Meses después, el certificado de adopción llegó con sellos oficiales que solo confirmaban lo que el corazón ya sabía. Mateo Romero Ortiz. Sebastián lo enmarcó y lo colgó en la pared como si fuera una medalla ganada en la guerra más importante.

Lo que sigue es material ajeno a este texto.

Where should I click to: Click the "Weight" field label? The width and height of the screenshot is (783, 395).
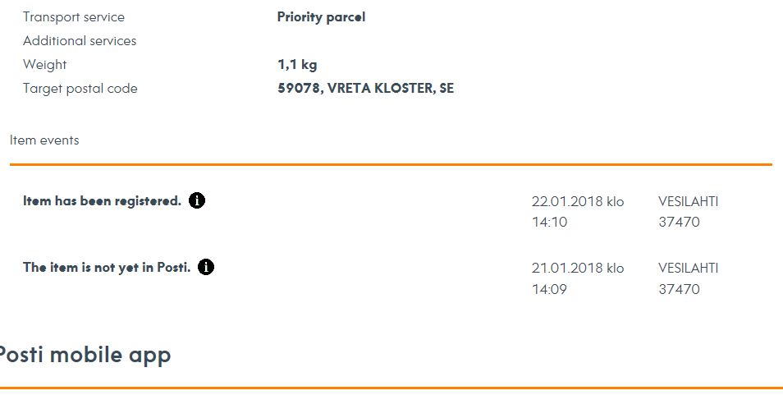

Cambiaron el departamento por una casa con jardín. Mateo eligió su cuarto y guardó a Rex en un lugar especial, aunque seguía llevándolo a veces “por si acaso”. No porque dudara de su familia, sino porque el niño que fue no desaparecía del todo: solo aprendía, despacito, que la seguridad también puede ser real.

Un sábado, Sebastián propuso ir al supermercado. El mismo de aquella Nochebuena.

Entraron tomados de la mano. Mateo en el medio, saltando, hablando sin parar. Eligió naranjas, manzanas, cereal con dinosaurio en la caja. Lucía lo miraba y sentía que el pecho se le llenaba de algo que antes le parecía imposible: tranquilidad.